Il ne faut ni basisme ni top down. Il faut une vraie collaboration. Si on veut une vraie autonomie des établissements il faut apprendre aux gens à travailler en équipe. Il faut apprendre comment on résout un conflit entre adultes dans un établissement. Il faut écouter le terrain et arrêter de décréter des changements globaux.
Une autre chose qui alimente le ras le bol ce sont les annonces continuelles, les déclarations sur les réformettes qui finissent par manquer de sens. C’est ce que j’évoque avec les EDL TTU. J’ai vécu cela au ministère. Dès qu’il se passe quelque chose, le ministre doit immédiatement sortir la solution. Ca tue la pensée. Le paradoxe c’est que dans ce système centralisé le pouvoir n’est pas pensé.
J’ajoute que je ne suis pas anti hiérarchie. Il faut voir aussi la souffrance des inspecteurs qui sont mis en difficulté par l’absence de réflexion du système
Il est temps d’avoir une réflexion de fond sur la hiérarchie, le pouvoir . La question n’est pas de donner le pouvoir à la base mais de repenser les choses.
Vous posez la question de l’Ecole inclusive, un véritable tabou…
Dans les écoles, presque la moitié des enseignants disent dans mes enquêtes qu’ils ont des problèmes fréquents avec des élèves destructifs. Ils se sentent abandonnés. On voit que « la priorité au primaire » n’a pas été si terrible que cela… Il faut ouvrir les yeux et s’interroger sur ce qu’il faut faire. On ne fera rien si on le fait pas ensemble, avec les personnels. On ne peut pas abandonner les enseignants face à des difficultés qu’ils ne peuvent pas résoudre.
Vous militez pour une meilleure formation des enseignants ?
Une formation qui réponde à leurs questions. Il faut un investissement massif dans la formation initiale et continue. Et qu’elle soit plus collaborative.
Globalement on ne prend pas en compte suffisamment l’humain dans l’Education nationale. Face aux problèmes de l’école on met en place des personnes qui vont s’engager dans des actions, par exemple contre le décrochage. Et quand il y a un changement de ministre on les supprime parfois simplement par oubli.
J’ai signé la pétition contre la suppression des « maitres + » (les plus de maitres que de classes NDLR). C’est un bon exemple de vrais gens qui s’emparent des politiques publiques. On leur fait faire le sale boulot et ils finissent jetés comme des kleenex. Humainement c’est insupportable.
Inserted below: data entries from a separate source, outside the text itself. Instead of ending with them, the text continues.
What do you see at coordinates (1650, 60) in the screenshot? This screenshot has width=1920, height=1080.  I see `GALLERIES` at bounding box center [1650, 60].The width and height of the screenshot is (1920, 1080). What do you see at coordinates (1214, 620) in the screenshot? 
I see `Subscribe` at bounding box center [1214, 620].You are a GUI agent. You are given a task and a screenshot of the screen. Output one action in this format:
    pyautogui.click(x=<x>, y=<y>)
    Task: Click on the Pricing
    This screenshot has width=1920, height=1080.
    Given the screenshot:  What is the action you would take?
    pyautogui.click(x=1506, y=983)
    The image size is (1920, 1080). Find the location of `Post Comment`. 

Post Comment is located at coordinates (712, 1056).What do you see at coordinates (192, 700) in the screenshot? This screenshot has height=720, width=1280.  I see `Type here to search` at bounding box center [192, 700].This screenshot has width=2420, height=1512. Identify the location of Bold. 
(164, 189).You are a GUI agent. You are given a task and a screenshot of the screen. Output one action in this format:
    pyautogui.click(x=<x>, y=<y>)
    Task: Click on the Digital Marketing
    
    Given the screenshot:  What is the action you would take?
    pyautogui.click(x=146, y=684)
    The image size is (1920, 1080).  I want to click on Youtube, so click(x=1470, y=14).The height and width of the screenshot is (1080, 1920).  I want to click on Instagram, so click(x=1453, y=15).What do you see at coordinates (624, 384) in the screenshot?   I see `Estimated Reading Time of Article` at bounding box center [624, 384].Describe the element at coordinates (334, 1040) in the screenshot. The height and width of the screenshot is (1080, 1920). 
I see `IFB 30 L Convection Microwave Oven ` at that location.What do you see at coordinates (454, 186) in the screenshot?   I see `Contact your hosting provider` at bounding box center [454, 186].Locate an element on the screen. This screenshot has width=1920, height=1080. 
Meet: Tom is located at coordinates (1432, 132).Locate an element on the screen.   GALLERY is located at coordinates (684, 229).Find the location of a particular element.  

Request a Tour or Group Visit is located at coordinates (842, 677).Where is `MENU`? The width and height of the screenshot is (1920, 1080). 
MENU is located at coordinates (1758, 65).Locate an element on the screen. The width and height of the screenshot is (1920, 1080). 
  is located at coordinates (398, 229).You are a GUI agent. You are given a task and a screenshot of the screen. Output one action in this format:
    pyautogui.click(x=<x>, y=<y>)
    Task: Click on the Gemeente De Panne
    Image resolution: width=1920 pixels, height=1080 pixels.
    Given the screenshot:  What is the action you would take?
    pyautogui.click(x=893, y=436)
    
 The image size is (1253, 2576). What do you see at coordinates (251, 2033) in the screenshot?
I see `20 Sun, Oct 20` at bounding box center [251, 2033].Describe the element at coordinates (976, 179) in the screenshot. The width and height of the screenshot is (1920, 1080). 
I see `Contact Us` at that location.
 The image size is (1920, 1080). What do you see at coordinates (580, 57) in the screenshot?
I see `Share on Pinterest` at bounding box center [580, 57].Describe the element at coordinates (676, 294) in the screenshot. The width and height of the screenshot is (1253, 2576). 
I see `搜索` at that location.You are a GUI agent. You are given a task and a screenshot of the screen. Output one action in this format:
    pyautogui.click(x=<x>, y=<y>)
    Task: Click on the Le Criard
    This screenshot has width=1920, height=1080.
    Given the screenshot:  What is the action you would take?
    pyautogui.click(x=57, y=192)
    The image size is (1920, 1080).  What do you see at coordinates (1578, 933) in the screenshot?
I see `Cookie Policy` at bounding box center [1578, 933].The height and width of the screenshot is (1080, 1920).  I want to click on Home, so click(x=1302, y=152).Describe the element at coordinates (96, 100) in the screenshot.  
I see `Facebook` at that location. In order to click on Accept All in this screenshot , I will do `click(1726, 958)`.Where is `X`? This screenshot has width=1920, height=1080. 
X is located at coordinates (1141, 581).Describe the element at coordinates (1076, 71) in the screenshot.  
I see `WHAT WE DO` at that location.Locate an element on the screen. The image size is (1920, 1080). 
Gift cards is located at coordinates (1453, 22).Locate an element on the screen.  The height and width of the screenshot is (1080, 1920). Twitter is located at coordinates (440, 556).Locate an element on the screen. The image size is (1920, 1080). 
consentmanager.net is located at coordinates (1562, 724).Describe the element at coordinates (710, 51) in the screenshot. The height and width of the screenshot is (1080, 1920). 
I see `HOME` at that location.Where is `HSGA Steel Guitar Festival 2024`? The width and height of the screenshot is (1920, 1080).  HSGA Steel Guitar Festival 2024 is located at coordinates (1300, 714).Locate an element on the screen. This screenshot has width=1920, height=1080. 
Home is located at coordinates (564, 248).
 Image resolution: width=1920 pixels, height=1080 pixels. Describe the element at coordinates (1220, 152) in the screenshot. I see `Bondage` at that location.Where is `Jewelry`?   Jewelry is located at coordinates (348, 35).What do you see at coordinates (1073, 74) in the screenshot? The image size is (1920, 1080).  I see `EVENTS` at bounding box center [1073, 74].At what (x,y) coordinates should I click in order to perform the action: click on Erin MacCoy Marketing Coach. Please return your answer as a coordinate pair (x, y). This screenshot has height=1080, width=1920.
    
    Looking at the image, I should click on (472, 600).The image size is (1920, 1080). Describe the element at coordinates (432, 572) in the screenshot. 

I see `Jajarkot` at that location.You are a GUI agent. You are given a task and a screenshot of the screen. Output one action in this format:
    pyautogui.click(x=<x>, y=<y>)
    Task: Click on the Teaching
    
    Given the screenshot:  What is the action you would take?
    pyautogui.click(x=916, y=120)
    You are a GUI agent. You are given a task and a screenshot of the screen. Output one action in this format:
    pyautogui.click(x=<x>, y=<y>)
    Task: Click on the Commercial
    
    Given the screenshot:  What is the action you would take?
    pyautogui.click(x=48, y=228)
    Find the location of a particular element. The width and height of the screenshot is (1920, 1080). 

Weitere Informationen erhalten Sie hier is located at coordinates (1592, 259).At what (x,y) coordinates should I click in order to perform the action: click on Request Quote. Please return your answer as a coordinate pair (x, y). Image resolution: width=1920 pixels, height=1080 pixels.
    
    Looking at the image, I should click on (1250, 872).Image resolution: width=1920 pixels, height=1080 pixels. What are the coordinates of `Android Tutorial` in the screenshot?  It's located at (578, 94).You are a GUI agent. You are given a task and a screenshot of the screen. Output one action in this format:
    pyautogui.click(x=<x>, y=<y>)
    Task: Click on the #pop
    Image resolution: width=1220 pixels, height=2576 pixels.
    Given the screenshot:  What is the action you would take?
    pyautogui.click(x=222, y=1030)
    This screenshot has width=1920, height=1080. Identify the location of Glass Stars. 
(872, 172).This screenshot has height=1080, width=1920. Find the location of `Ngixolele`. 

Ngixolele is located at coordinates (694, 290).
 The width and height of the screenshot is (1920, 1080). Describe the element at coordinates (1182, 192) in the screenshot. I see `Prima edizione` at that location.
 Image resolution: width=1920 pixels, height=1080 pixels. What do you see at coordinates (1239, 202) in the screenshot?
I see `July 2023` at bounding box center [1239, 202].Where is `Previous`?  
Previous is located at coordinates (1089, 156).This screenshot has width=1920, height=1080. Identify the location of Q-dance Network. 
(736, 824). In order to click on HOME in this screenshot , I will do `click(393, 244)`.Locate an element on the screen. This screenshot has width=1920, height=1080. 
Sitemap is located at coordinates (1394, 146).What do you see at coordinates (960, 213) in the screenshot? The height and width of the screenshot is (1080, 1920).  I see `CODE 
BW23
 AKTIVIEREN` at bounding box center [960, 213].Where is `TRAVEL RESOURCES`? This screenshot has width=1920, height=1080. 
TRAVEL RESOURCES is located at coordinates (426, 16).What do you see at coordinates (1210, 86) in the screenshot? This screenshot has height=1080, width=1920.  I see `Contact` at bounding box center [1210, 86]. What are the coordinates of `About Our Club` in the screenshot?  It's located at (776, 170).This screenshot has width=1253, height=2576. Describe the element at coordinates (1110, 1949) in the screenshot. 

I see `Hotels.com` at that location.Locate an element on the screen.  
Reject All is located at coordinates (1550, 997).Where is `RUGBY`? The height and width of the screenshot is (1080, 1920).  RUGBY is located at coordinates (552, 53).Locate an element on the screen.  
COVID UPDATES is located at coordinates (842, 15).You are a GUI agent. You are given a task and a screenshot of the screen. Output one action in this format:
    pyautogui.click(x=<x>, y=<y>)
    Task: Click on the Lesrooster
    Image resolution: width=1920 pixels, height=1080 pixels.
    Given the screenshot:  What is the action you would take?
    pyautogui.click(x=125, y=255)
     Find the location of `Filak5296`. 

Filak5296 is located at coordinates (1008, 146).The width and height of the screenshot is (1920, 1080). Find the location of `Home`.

JM Blanquer peut-il changer les choses ?
J’ai bien connu le ministre quand il dirigeait la Dgesco. Le ministre dit vouloir lutter contre le pilotage à coup de circulaires. Mais un ancien Dgesco peut-il changer la Dgesco ? Ses premières déclarations partent en guerre contre le « pédagogisme ». Je suis inquiet. Quand on dit qu’on est pragmatique et qu’on veut des mesures en faveur du redoublement je m’interroge. Ce serait des mesures contre le pragmatisme. Quand le ministre parle chorale je pense qu’il donne des gages à un certain électorat.